Given data:

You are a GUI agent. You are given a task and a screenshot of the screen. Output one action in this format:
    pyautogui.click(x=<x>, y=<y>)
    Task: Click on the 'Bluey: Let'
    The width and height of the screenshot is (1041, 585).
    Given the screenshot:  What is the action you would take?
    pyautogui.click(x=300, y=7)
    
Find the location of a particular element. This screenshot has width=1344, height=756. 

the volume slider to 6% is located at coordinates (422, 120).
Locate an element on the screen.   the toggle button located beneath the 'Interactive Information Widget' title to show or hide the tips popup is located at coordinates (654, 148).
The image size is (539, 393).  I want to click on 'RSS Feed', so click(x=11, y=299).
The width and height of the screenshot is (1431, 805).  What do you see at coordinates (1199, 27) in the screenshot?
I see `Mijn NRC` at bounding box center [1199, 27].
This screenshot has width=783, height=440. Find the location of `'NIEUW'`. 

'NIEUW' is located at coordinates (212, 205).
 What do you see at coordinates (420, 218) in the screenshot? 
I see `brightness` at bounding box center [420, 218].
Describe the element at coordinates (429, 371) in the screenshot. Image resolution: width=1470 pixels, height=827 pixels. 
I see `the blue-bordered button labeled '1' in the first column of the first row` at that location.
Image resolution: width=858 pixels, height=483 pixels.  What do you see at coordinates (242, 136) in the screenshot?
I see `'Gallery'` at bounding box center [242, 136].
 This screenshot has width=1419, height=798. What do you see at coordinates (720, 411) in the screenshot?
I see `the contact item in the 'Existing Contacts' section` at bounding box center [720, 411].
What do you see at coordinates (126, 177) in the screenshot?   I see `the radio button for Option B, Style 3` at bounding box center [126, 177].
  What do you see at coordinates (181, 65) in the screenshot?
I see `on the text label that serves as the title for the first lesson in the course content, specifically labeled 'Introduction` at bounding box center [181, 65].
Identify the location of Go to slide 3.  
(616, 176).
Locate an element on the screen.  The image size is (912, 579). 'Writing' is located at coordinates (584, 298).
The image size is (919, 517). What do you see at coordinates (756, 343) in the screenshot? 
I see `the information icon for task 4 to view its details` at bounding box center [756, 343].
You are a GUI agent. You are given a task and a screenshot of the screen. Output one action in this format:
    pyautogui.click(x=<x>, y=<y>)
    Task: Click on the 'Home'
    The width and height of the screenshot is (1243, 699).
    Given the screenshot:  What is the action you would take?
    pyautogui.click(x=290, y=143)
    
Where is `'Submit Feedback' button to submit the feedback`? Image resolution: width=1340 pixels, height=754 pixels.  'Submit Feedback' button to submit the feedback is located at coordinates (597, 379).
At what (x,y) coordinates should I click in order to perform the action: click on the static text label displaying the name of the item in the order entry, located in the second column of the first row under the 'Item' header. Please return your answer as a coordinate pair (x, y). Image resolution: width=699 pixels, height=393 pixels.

Exercise task:
Copy all of the lines above word for word.

Result for this task:
You are a GUI agent. You are given a task and a screenshot of the screen. Output one action in this format:
    pyautogui.click(x=<x>, y=<y>)
    Task: Click on the 'Bluey: Let'
    The width and height of the screenshot is (1041, 585).
    Given the screenshot:  What is the action you would take?
    pyautogui.click(x=300, y=7)
    
Find the location of a particular element. This screenshot has width=1344, height=756. 

the volume slider to 6% is located at coordinates (422, 120).
Locate an element on the screen.   the toggle button located beneath the 'Interactive Information Widget' title to show or hide the tips popup is located at coordinates (654, 148).
The image size is (539, 393).  I want to click on 'RSS Feed', so click(x=11, y=299).
The width and height of the screenshot is (1431, 805).  What do you see at coordinates (1199, 27) in the screenshot?
I see `Mijn NRC` at bounding box center [1199, 27].
This screenshot has width=783, height=440. Find the location of `'NIEUW'`. 

'NIEUW' is located at coordinates (212, 205).
 What do you see at coordinates (420, 218) in the screenshot? 
I see `brightness` at bounding box center [420, 218].
Describe the element at coordinates (429, 371) in the screenshot. Image resolution: width=1470 pixels, height=827 pixels. 
I see `the blue-bordered button labeled '1' in the first column of the first row` at that location.
Image resolution: width=858 pixels, height=483 pixels.  What do you see at coordinates (242, 136) in the screenshot?
I see `'Gallery'` at bounding box center [242, 136].
 This screenshot has width=1419, height=798. What do you see at coordinates (720, 411) in the screenshot?
I see `the contact item in the 'Existing Contacts' section` at bounding box center [720, 411].
What do you see at coordinates (126, 177) in the screenshot?   I see `the radio button for Option B, Style 3` at bounding box center [126, 177].
  What do you see at coordinates (181, 65) in the screenshot?
I see `on the text label that serves as the title for the first lesson in the course content, specifically labeled 'Introduction` at bounding box center [181, 65].
Identify the location of Go to slide 3.  
(616, 176).
Locate an element on the screen.  The image size is (912, 579). 'Writing' is located at coordinates (584, 298).
The image size is (919, 517). What do you see at coordinates (756, 343) in the screenshot? 
I see `the information icon for task 4 to view its details` at bounding box center [756, 343].
You are a GUI agent. You are given a task and a screenshot of the screen. Output one action in this format:
    pyautogui.click(x=<x>, y=<y>)
    Task: Click on the 'Home'
    The width and height of the screenshot is (1243, 699).
    Given the screenshot:  What is the action you would take?
    pyautogui.click(x=290, y=143)
    
Where is `'Submit Feedback' button to submit the feedback`? Image resolution: width=1340 pixels, height=754 pixels.  'Submit Feedback' button to submit the feedback is located at coordinates (597, 379).
At what (x,y) coordinates should I click in order to perform the action: click on the static text label displaying the name of the item in the order entry, located in the second column of the first row under the 'Item' header. Please return your answer as a coordinate pair (x, y). Image resolution: width=699 pixels, height=393 pixels.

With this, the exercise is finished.